Senior Site Reliability Engineer in Canada Creek, Nova Scotia at Jobgether
Explore Related Opportunities
Job Description
This position is posted by Jobgether on behalf of a partner company. We are currently looking for a Senior Site Reliability Engineer in Canada.
This role sits at the core of a fast-scaling, AI-driven intelligence platform, where reliability is not just operational support but a strategic enabler of product innovation. You will design and own the foundations that ensure large-scale, mission-critical systems remain observable, resilient, and performant under demanding AI and data workloads. Acting as a senior individual contributor, you will shape reliability standards, SLO frameworks, and multi-region architecture while directly influencing engineering decisions across the organization. The environment is highly technical, collaborative, and innovation-focused, with a strong emphasis on AI-native systems and automation-first thinking. You will work across software, AI engineering, and platform teams to ensure seamless delivery of complex services.
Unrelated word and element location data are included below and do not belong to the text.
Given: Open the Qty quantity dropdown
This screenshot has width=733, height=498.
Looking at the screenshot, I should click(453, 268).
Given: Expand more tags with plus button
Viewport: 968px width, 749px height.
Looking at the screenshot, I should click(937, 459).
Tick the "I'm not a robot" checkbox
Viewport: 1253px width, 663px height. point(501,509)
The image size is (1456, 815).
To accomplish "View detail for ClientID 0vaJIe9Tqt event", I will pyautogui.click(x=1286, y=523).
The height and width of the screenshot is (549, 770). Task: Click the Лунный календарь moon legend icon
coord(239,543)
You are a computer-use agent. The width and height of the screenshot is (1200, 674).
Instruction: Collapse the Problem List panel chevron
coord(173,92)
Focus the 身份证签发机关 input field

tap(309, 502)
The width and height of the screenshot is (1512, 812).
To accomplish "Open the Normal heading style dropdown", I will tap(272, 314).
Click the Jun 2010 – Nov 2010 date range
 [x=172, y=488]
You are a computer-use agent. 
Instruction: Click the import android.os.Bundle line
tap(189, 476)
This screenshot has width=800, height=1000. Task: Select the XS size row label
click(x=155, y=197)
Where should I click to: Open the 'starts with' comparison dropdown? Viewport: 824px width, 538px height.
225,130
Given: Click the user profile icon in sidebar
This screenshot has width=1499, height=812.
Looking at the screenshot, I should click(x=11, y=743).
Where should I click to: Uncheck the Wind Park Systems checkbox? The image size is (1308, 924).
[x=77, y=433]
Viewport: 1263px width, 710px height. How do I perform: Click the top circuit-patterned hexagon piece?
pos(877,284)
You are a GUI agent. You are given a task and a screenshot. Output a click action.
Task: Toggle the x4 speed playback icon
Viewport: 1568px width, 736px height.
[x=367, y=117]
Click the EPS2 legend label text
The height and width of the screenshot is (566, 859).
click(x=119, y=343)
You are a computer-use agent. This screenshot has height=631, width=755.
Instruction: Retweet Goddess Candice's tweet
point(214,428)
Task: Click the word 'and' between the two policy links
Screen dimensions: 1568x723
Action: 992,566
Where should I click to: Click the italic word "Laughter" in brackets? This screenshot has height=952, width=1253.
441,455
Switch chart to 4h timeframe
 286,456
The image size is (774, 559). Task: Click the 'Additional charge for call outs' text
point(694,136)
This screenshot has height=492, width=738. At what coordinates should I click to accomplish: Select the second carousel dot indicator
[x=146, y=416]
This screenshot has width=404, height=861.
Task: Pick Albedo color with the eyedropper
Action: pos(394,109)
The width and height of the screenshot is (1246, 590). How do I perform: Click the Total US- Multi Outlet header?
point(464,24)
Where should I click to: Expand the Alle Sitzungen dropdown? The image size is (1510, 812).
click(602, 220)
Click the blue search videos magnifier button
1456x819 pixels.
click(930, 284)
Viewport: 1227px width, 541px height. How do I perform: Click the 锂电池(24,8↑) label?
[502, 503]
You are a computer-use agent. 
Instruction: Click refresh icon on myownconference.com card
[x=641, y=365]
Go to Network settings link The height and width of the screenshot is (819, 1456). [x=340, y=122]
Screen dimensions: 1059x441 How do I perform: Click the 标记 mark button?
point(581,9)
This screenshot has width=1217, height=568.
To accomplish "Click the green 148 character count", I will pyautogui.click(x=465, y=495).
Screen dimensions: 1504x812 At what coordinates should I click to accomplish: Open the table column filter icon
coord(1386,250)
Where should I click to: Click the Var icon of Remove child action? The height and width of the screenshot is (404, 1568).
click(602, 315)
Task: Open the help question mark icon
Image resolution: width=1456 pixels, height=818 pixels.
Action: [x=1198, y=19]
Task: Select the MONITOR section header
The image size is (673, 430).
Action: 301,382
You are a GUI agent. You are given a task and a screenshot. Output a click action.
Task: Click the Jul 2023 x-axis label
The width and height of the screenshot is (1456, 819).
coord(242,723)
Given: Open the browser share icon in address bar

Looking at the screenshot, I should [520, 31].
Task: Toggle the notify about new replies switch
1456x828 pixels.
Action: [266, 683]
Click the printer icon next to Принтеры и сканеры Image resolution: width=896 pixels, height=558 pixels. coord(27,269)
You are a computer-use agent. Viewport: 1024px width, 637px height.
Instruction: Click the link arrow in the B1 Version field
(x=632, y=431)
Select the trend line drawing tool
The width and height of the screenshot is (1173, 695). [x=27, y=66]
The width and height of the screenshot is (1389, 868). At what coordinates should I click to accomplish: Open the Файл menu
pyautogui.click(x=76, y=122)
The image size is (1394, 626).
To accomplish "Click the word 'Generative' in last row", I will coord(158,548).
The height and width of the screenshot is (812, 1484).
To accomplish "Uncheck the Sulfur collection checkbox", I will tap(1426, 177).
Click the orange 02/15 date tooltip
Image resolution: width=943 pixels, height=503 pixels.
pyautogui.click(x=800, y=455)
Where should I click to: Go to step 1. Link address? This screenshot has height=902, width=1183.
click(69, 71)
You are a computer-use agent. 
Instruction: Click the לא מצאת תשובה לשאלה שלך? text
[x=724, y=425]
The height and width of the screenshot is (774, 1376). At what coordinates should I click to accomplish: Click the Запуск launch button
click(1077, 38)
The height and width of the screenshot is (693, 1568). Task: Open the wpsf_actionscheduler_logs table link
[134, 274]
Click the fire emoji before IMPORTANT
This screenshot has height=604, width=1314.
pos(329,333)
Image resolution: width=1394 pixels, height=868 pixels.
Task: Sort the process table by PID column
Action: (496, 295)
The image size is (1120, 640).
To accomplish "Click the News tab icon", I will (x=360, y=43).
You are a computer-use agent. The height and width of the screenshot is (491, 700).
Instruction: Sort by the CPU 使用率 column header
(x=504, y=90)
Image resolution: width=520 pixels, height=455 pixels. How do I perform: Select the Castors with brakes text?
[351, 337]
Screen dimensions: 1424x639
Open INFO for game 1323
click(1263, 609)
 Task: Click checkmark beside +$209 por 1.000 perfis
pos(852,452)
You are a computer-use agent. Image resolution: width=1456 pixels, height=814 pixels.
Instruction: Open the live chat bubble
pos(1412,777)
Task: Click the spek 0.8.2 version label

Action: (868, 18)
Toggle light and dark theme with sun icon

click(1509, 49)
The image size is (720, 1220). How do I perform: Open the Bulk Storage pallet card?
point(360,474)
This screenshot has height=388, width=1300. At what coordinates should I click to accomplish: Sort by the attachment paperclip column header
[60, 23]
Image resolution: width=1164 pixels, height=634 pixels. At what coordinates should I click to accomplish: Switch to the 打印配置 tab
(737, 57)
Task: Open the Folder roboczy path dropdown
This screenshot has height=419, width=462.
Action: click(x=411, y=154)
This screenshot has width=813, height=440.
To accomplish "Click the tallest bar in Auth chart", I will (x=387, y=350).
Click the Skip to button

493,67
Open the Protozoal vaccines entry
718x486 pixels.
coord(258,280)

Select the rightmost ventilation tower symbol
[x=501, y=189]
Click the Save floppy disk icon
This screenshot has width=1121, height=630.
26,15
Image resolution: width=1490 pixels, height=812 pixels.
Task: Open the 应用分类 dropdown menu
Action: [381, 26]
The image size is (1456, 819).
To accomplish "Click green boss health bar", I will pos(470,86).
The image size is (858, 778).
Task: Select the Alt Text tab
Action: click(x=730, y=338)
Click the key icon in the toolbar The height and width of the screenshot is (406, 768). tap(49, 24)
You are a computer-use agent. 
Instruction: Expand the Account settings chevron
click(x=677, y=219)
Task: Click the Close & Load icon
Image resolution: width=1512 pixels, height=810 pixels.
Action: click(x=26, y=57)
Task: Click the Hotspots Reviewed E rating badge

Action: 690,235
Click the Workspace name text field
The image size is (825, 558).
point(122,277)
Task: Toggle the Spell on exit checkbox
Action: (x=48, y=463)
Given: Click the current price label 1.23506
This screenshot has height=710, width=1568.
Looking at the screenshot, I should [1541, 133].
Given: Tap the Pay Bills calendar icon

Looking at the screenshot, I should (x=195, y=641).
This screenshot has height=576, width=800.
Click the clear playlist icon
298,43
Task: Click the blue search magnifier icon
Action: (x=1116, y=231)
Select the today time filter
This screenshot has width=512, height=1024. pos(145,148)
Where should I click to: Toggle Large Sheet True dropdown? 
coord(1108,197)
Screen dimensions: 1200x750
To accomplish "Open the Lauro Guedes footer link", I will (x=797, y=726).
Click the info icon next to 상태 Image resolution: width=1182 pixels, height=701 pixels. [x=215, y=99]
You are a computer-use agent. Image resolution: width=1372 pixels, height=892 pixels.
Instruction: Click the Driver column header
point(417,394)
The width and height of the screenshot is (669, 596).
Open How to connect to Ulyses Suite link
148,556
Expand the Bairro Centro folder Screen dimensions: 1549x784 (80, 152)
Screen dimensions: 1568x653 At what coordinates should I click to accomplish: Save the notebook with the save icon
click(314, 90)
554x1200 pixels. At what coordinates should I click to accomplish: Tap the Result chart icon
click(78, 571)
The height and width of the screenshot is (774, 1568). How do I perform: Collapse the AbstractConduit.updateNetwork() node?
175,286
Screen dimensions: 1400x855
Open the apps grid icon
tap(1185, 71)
This is a hands-on leadership role for someone who wants to define how modern AI infrastructure operates at scale.
- You will define and own service reliability standards, including SLOs, SLIs, and error budgets, ensuring consistent performance across all production systems.
- You will design and implement reliability patterns for AI agent pipelines, including observability, failure detection, and safe degradation mechanisms.
- You will architect and improve multi-region infrastructure strategies, driving high availability, disaster recovery readiness, and blast radius control.
- You will lead incident response and postmortem processes, ensuring durable fixes and continuous improvement of system resilience.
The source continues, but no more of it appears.